The 'AI Zoo' served its purpose: It proved that agents work. But while 42 partial brains(aka AI Agents) might help 42 individual employees, they don't help one enterprise. Not wired to provide collective reasoning that aligns with your corporate policy.
‘Uncoordinated intelligence’ can harm the bottom line. To unlock higher ROI and halt sprawl, we must shift from managing tools to architecting intent. This requires a fundamental change in how we structure digital intelligence.
Here is the four-layer Framework to Orchestrate Intelligence.
Layer 1: Intelligence Inventory (Asset Rationalization):
Before you fix the sprawl, you must map it. Most companies skip this. You must identify overlapping agent functions and redundant reasoning engines. Just as we did with "Cloud Rationalization" a decade ago, we must now audit which AI assets drive value and which just create noise.
Layer 2: The Enterprise AI Fabric (Orchestration != Search):
There is a common misconception that tools like Glean or Atolio solve this. They don't.Search tools (like Glean) unify access—they help you find information.Orchestration layers unify logic—they decide what to do with it.
A unified search bar is a library; an orchestration layer (or "Agent Mesh") is the boardroom where decisions are made and policies are enforced.
Layer 3: Move From Tool-Centric to Goal-Centric:
Today, we ask: "What does the Salesforce AI say?" Tomorrow, the enterprise defines the intent, and the agents collaborate toward it.
e.g: The Fabric queries the Jira agent for progress, the Xray agent for risk, and the Salesforce agent for account value—then delivers a single, unified answer.
Layer 4: Governance as Infrastructure:
Governance shouldn't be a "no" department; it should be the plumbing. By treating agents like employees—with unified identity frameworks and human-in-the-loop escalation rules—you shift the conversation from "Do we have AI?" to "Can we trust our AI at scale?
Conduct an AI capability inventory: Map where AI exists across the enterprise.

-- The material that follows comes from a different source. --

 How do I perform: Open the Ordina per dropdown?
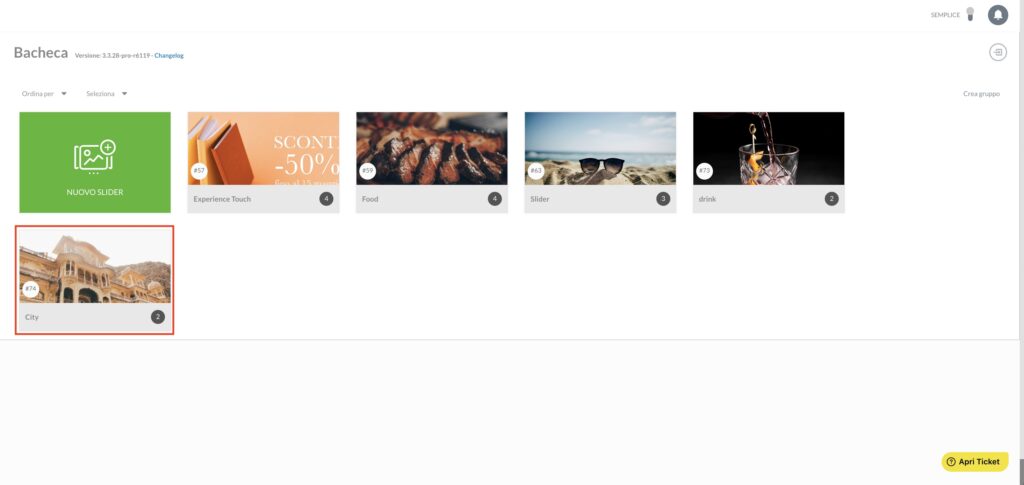44,93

Identify overlapping capabilities (e.g., multiple tools summarizing the same data) and define clear “source-of-truth” ownership to eliminate redundancy and reduce compute costs.Eliminate the redundant compute cost and designate Source of Truth protocols for each tool.

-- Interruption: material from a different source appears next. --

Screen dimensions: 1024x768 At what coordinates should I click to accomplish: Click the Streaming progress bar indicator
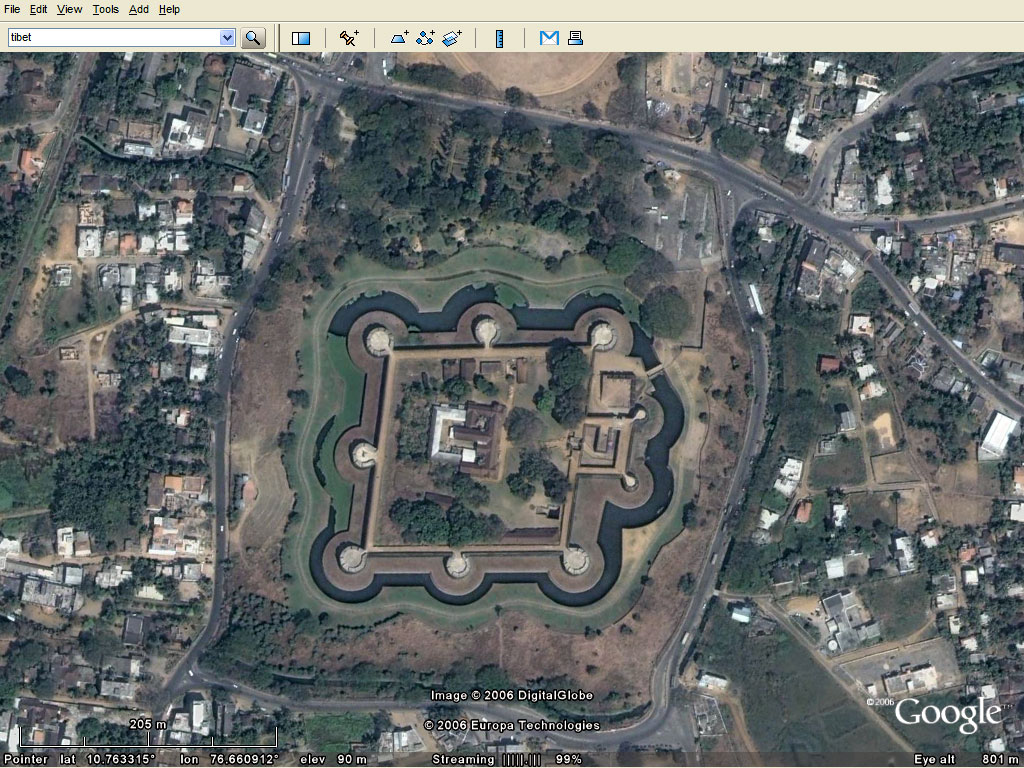(521, 760)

Establish an Agent Mesh: Create coordination between agents rather than tool silos using a central orchestration platform (e.g., Beam AI or Microsoft Copilot Studio). Connect these tools via the Model Context Protocol (MCP) so that agents across CRM, service platforms, and collaboration tools can share context and work toward common outcomes.Ref my previous article around AI AGENT MESH: THE FABRIC OF FUTURE INTELLIGENCE
Define enterprise memory: Standardize how context, knowledge, and data are shared across systems. This ensures AI agents operate with consistent business understanding rather than fragmented knowledge.
Implement governance guardrails : Introduce enterprise controls for decision traceability, data flow, and AI behavior. Every agent action should be auditable, explainable, and aligned with enterprise policy.
Shift from tool ROI to outcome ROI: Measure business impact instead of tool usage.Stop measuring how many "AI summaries" were generated. Measure business impact instead—such as faster customer issue resolution, improved sales cycle time, or reduced operational friction.